Source data –
------------------------------------------------------------------------
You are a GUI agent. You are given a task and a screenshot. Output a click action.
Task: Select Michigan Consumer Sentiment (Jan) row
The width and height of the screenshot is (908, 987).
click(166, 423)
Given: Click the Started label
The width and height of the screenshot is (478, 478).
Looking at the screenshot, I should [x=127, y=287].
------------------------------------------------------------------------
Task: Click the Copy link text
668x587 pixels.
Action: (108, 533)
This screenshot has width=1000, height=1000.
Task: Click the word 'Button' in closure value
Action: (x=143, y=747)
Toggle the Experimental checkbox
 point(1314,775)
------------------------------------------------------------------------
Your assignment –
Would you copy, unchanged, the stretch of the records above that begins at the line containing "You are a GUI" and ends at the line containing "Given: Click the Started label", and only that?

Task result –
You are a GUI agent. You are given a task and a screenshot. Output a click action.
Task: Select Michigan Consumer Sentiment (Jan) row
The width and height of the screenshot is (908, 987).
click(166, 423)
Given: Click the Started label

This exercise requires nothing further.